Leaving work for the doctor’s office, I realized that the scant pages I had left in two different books would not see me through the wait. I needed a third, and I needed it to be something that wouldn’t suck (I was already carrying two books I planned on finishing in public; was I supposed to bring two more, one tester and one backup in case the tester failed? *). The book that didn’t suck turned out to be John Hart’s Redemption Road.
The Advanced Readers Copy had a clever marketing wrap around it, just effusive quotes from mystery authors on the back and this on the front:
Over 2 million copies of his books in print.
The only author ever to win back-to-back Edgars for Best Novel.
Every book a New York Times bestseller.
Now after five years, John Hart is back.
Okay, fine; I’ll give John Hart a day in court.
Redemption Road started with a kidnapped girl, and that’s where the trouble starts – trying to write a glowing recommendation for a book I enjoyed tremendously while judging it for its subject matter.
Redemption Road is a powerful thriller that does its job perfectly. The plot pulls you forward, its characters hook you in, and everything else in the world falls away because you can’t put it down until you find out what happens next. When you’re done, all you can do is sit back and breath an appreciative, “wow.” If you want solid entertainment, then get ye to a bookstore on May 3rd (or pre-order online if you’re into that kind of thing, you sicko) and buy Redemption Road. You will love it. And when the next ten people ask, “What should I read next?” then you will have your answer ready.
For me, an unsettling feeling crept in once I finished Redemption Road. It’s the same feeling I get when I’ve binge-watched American Horror Story for the third time when I should be writing or editing. It was entertaining and enjoyable, but I can’t shake the feeling that I could have done something more constructive.
In this case, I could have read something more constructive.

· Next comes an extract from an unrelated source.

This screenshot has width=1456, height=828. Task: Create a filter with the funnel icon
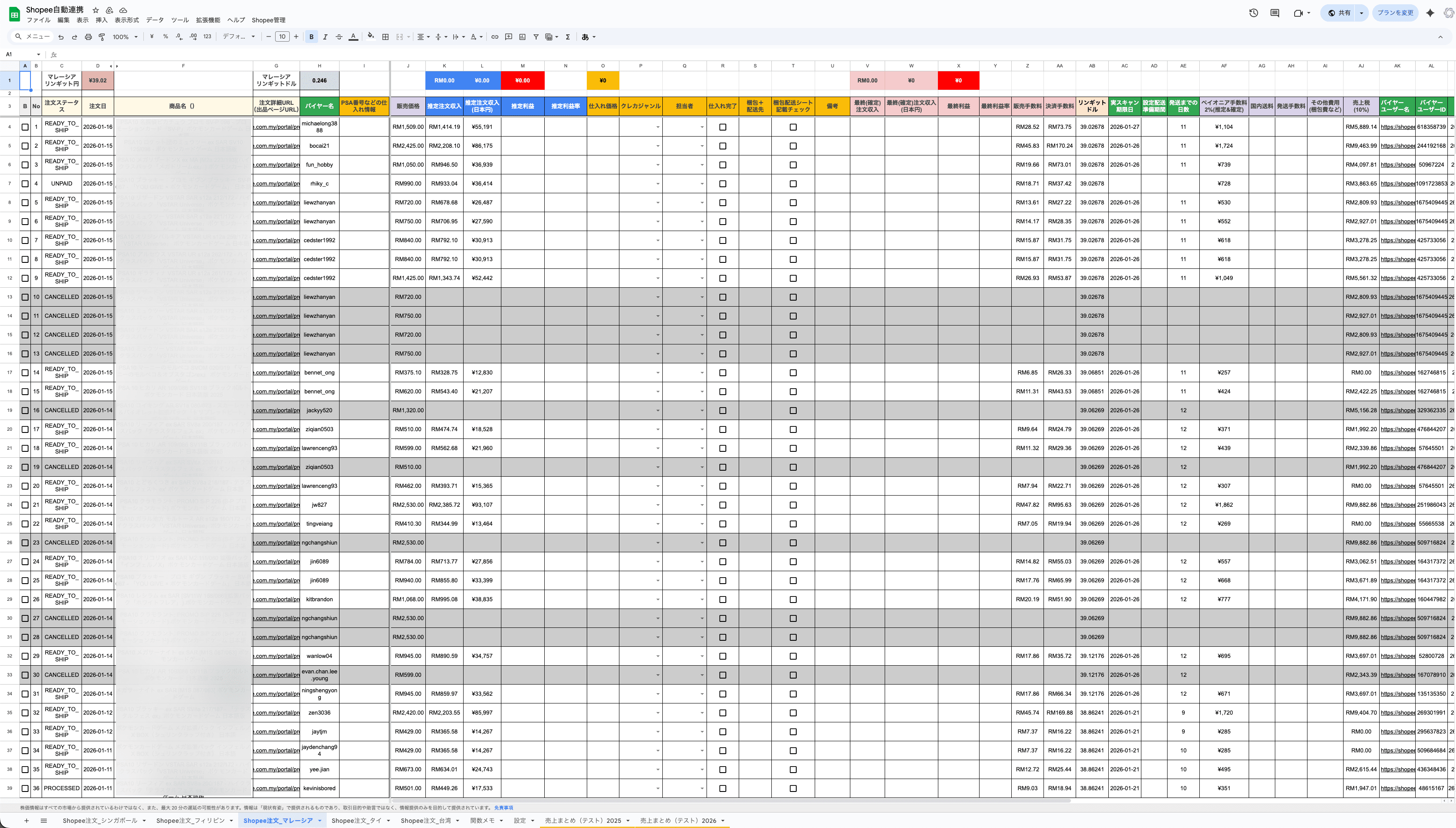pos(535,37)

Everyone knows that Gillian Flynn’s Gone Girl captured the cultural conversation and turned the girl-in-jeopardy thriller on its ear, but let’s talk about a book that came out a few years before. Cara Hoffman’s So Much Pretty sucked the prurient interest from the Disposable Woman Trope and infused it with much-needed horror and pain. So Much Pretty goes beyond playing with the woman-as-victim idea, the unreliable female narrator that Gone Girl has made popular, and questions why there is such a trope in the first place. Why do we need women to be victimized in popular fiction?
Redemption Road thinks it has something to say about the role race plays in police shootings, or about the media’s role in miscarriages of justice, but all those details do is serve to make the plot more believable and compelling. John Hart uses these colors to render his thriller more vividly; Cara Hoffman asks why we’ve been given this particular set of paints.
And yes, I’m comparing apples to oranges – talking about police shootings and circus trials in Redemption Road and a kidnapped girl in So Much Pretty – but I think you get my point. Hoffman’s book takes a big picture view that ultimately moves the cultural conversation forward (which is why it’s shelved in general fiction rather than genre fiction, I suppose).
Maybe my expectations are way off, here. John Hart is a thriller writer and he’s written a thrilling book. It entertained me, and I enjoyed every page. Maybe it’s a guy thing. Do women question their feminist credentials every time they pick up a kidnapped girl thriller?
Anyway, John Hart is damned good. I’ll probably end up reading his earlier books.
And feeling appropriately guilty afterwards.